Rhiannon war überrascht, wie heftig ihre Ohrfeige Saras Kopf zur Seite fegte. „Du weißt, dass wir in Gefahr sind und sagst nichts? Du siehst zu, wie mein Mann ermordet und unser Haus angezündet wird und hältst es nicht für nötig uns zu warnen?“

„Ich hab’s doch nicht gewusst“, stammelte Sara mit tränenerstickter Stimme.

Der nächste Schlag traf ihre andere Wange. „Wer bist Du? Was weißt Du? Wer in aller Götter Namen ist Wir?“, zischte Rhiannon der treulosen Dienerin entgegen.

„Das darf ich Euch nicht sagen Herrin“, schluchzte diese. „Aber glaubt mir: Ich will das Beste für Euch und die Mädchen.“

„Deshalb willst Du ihnen nach dem Vater auch die Mutter nehmen?!“ Rhiannons Stimme überschlug sich vor Zorn und Verzweiflung.

„Nein!“, schrie Sara gequält. „Das will ich nicht! Aber sie sind mächtig. Sobald sie wissen, dass die Zwillinge das Feuer überlebt haben, können wir sie nicht mehr schützen, und Ihr könnt das auch nicht.“

„Und ob ich das kann“, zischte die Baronin. „Aber das geht Dich nichts mehr an!“

Die Augen der Dienerin weiteten sich, aber Rhiannon wollte nie mehr auf ihr falsches Getue hereinfallen. „Geh mir aus den Augen! Lass Dich hier nie wieder blicken! Wenn ich Dich noch ein einziges Mal in der Nähe meiner Kinder erwische, bringe ich Dich um, das schwöre ich.“

* * *

Die Baronin wusste nicht, wie lange sie auf die Tür gestarrt hatte, durch die Sara verschwunden war. Ihre Gedanken drehten sich im Kreis. Das Feuer war kein Zufall gewesen, doch sie hatte keine Ahnung, wer dahinter stecken mochte. Einen nach dem Anderen ging sie die Dienerschaft durch, auf der Suche nach jemandem, dem sie noch vertrauen konnte.

Sara hatte sie vertraut, aber Sara hatte ein falsches Spiel getrieben.
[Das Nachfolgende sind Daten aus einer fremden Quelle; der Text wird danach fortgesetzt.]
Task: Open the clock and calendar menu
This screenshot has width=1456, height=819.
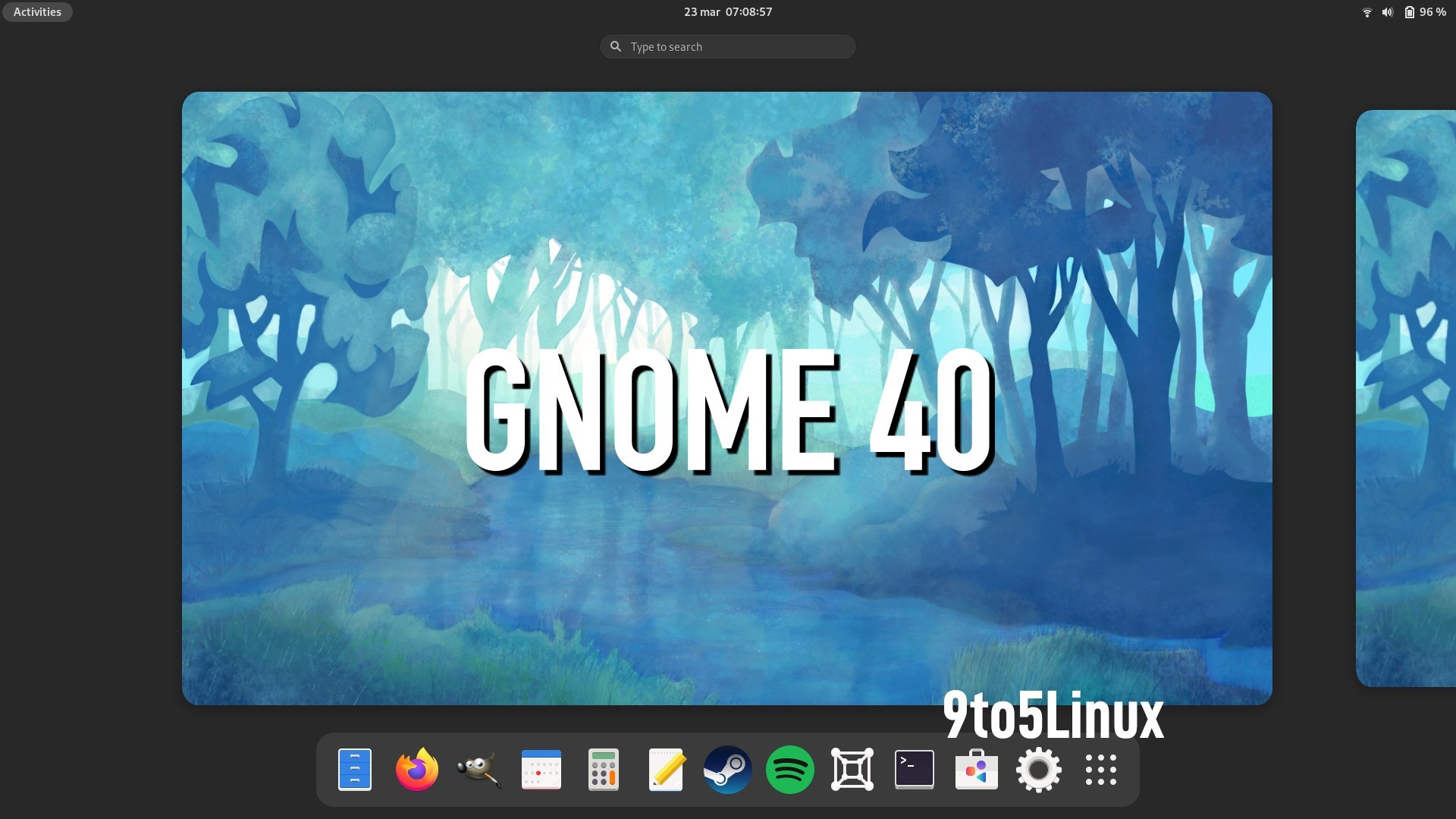Action: pyautogui.click(x=727, y=11)
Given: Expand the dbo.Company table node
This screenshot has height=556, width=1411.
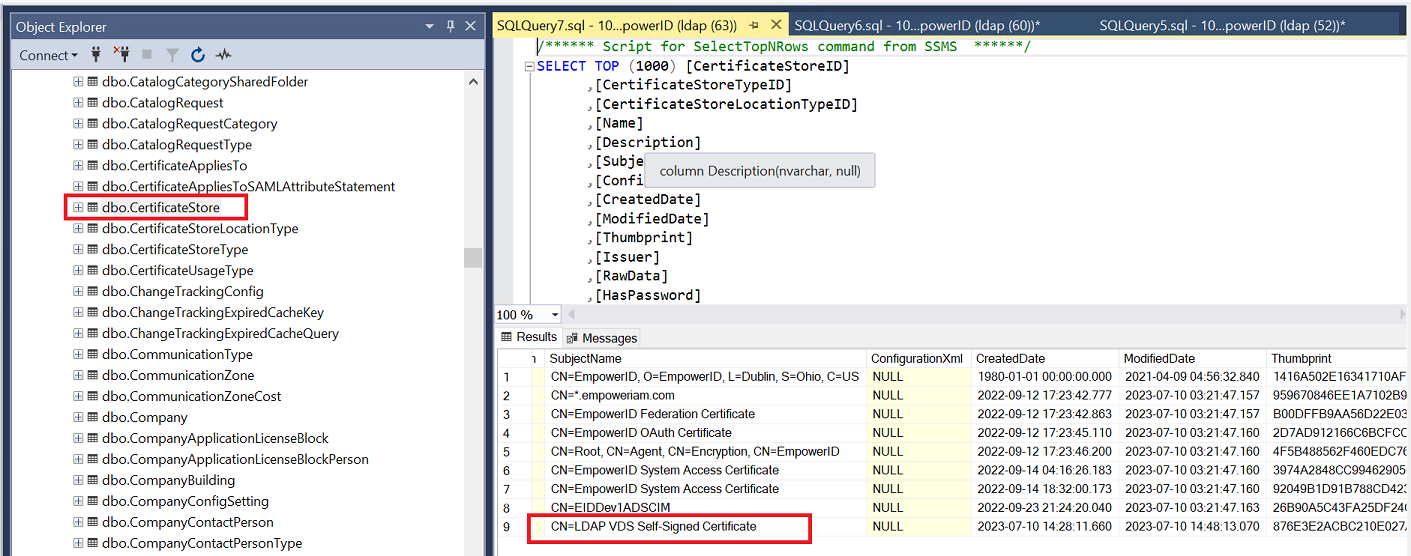Looking at the screenshot, I should [78, 417].
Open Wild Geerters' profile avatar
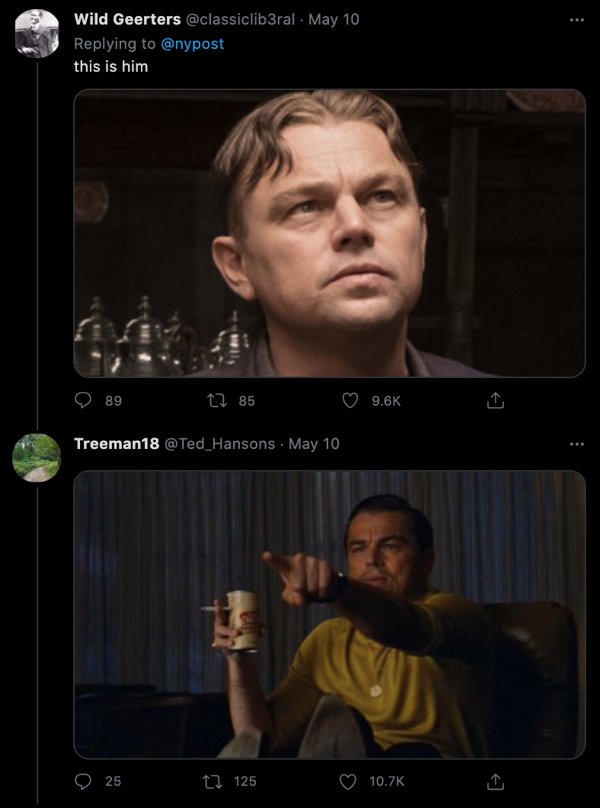Image resolution: width=600 pixels, height=808 pixels. coord(37,33)
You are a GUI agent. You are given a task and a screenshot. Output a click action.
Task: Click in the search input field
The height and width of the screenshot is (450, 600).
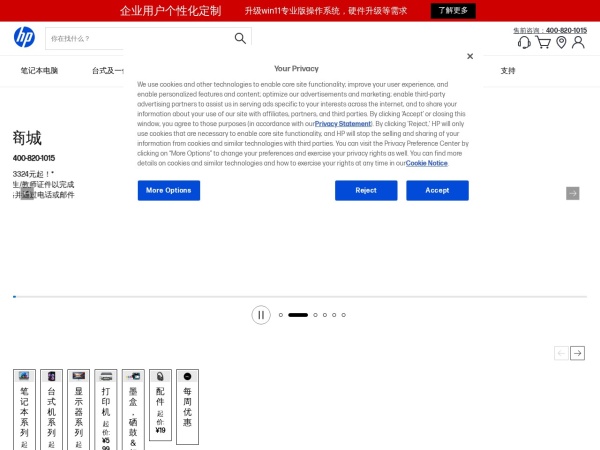click(138, 38)
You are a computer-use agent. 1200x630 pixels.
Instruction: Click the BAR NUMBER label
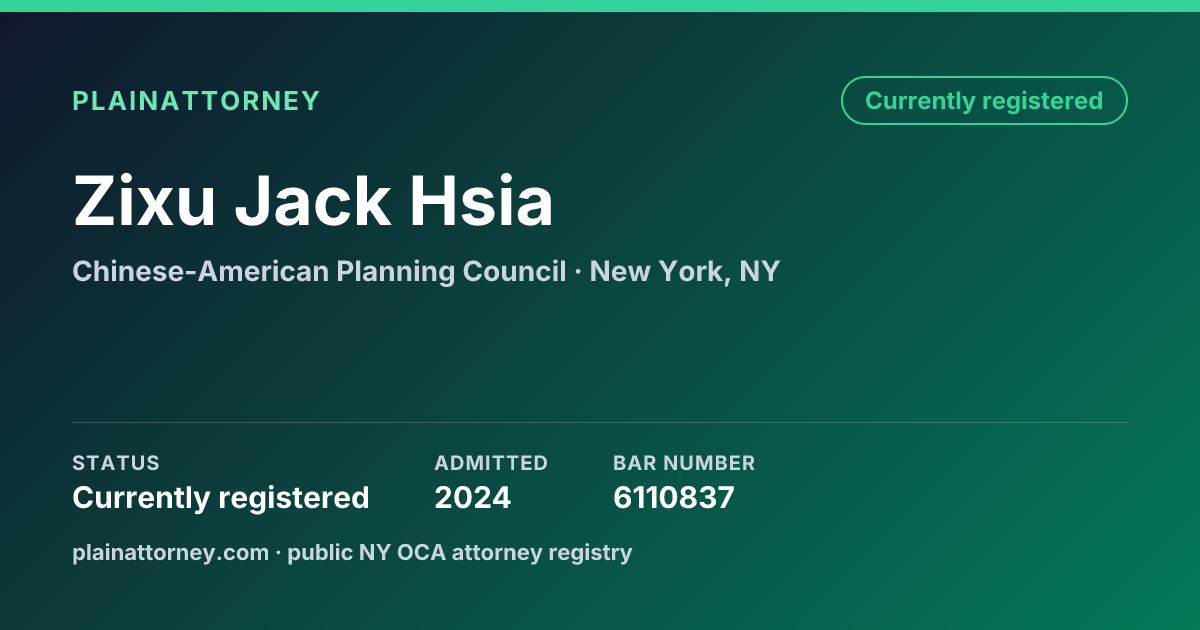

Ein leises Greinen holte sie aus ihrem Grübeln. „Imena, meine Süße“, flüsterte sie und hob das Kind an ihre Brust. Die vertraute Berührung half ihr, klare Gedanken zu fassen. Nachdem auch Dareia gestillt war, wusste Rhiannon, was zu tun war. Sie musste Saras Rat folgen und die Kinder in fremde Obhut geben. Die Mädchen durften nicht als Zwillinge aufwachsen und sie brauchten neue Namen, Namen, die nicht einmal sie selbst wissen durfte. Nur wenn Alle glaubten, sie wären tot, hatten sie eine Chance.

Sie musste rasch handeln, und sie durfte niemandem vertrauen. Und sie würde Sorge tragen, dass sie die Mädchen mit UNAs Hilfe wiederfände.